Each line with the string "header" is to be copied from the records below.

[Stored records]
Segment Open
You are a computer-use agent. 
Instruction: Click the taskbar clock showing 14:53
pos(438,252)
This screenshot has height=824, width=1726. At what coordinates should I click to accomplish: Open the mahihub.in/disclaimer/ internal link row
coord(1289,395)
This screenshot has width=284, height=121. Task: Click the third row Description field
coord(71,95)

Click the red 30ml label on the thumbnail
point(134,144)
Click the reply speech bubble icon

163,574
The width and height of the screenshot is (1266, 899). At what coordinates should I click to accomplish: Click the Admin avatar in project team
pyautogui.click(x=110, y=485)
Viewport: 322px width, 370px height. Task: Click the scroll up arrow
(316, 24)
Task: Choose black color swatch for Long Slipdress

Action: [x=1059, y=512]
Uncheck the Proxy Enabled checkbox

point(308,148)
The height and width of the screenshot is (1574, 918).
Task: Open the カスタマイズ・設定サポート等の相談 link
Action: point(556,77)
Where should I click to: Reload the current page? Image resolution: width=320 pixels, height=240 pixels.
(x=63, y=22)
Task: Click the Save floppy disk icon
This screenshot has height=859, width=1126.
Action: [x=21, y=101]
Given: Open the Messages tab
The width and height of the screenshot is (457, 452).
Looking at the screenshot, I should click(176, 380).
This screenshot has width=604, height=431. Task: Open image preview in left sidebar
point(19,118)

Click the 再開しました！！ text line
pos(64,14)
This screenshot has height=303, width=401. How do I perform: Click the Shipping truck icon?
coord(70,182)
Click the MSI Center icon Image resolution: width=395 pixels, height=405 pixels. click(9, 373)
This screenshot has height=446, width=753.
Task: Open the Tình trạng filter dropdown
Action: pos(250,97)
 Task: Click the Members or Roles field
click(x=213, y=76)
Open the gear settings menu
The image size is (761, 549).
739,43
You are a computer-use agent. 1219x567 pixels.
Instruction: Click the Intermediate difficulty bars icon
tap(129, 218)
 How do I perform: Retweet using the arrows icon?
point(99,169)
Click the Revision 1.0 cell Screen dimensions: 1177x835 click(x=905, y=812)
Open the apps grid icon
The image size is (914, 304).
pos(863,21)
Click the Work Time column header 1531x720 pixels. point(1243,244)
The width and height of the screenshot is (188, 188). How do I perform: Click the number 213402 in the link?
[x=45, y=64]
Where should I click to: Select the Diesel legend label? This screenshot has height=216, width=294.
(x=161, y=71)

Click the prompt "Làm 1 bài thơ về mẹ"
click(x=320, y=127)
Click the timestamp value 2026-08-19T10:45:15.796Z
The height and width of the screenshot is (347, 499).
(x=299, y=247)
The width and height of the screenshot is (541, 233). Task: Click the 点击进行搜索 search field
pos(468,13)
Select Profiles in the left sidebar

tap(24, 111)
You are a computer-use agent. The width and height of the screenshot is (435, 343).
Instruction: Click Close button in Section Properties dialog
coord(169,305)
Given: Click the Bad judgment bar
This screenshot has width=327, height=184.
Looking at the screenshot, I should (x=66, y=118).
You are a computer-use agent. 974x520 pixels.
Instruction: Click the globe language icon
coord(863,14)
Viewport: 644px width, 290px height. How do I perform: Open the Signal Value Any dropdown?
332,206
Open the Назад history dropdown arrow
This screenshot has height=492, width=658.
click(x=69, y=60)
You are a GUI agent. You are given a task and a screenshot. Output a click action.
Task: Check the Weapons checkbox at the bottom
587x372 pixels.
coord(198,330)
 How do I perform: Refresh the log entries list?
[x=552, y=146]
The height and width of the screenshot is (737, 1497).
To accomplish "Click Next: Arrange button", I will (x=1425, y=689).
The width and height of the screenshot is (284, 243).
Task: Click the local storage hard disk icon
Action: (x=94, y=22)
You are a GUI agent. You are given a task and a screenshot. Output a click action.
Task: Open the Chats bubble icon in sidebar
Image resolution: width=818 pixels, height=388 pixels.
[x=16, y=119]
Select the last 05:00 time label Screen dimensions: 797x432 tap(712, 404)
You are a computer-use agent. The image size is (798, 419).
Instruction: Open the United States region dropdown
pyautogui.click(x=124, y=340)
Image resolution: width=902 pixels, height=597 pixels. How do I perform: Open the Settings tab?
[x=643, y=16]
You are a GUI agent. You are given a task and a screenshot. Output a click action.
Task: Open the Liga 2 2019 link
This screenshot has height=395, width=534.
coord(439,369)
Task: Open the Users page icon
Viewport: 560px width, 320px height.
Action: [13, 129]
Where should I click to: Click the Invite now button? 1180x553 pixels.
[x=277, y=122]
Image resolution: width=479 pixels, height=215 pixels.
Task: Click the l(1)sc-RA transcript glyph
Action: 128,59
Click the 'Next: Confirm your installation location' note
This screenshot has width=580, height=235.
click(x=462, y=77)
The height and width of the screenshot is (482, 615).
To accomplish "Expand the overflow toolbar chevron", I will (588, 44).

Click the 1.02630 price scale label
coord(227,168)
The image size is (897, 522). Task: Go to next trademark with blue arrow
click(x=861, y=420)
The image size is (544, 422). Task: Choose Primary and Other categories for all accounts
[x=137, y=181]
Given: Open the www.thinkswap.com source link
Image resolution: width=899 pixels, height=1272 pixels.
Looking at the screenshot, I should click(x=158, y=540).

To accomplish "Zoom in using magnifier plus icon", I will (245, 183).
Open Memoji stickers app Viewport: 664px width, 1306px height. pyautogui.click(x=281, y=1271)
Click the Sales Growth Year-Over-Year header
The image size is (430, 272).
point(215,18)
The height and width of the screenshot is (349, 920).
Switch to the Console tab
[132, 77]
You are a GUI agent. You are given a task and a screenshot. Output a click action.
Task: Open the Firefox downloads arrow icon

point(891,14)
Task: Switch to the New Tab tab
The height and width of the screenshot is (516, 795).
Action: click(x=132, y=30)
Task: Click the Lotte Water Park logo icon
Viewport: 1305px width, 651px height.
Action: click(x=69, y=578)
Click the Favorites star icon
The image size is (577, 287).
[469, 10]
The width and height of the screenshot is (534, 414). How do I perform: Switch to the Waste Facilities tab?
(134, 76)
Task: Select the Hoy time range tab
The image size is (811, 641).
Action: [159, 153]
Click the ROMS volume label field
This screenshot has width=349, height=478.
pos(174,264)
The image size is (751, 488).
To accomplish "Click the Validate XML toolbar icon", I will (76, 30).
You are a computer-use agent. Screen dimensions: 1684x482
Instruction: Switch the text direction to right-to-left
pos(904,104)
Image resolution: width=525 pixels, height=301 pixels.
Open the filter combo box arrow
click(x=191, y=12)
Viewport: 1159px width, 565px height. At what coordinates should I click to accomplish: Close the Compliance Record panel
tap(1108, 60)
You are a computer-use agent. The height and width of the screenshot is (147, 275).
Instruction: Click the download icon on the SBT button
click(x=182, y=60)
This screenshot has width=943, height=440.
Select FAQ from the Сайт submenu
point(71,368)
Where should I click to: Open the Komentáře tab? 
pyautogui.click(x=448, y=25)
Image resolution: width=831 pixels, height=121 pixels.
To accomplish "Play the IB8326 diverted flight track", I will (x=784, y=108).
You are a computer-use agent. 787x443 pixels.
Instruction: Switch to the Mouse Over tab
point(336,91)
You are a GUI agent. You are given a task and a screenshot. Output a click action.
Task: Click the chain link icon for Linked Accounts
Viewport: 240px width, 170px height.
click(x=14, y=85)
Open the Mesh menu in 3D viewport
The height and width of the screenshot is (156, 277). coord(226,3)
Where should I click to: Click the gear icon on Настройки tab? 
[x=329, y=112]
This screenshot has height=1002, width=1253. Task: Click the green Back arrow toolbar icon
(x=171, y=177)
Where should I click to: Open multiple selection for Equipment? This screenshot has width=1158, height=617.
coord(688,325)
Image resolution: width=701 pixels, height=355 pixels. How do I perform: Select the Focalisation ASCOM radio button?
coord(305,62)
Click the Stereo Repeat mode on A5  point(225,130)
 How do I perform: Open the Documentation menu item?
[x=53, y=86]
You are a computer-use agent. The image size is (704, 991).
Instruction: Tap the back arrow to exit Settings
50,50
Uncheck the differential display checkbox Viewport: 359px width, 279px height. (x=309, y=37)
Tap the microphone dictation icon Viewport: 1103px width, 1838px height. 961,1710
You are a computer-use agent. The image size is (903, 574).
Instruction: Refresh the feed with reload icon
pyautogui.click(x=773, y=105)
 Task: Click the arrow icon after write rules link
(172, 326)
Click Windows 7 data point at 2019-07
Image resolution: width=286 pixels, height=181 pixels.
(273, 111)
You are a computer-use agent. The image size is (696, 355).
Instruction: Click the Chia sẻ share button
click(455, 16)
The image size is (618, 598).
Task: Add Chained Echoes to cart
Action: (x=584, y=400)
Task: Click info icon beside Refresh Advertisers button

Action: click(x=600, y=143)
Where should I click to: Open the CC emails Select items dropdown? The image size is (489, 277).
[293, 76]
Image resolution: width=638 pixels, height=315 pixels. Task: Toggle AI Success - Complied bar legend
Segment Closed
# Solution to the exercise
Click the Work Time column header 1531x720 pixels. point(1243,244)
Click the Sales Growth Year-Over-Year header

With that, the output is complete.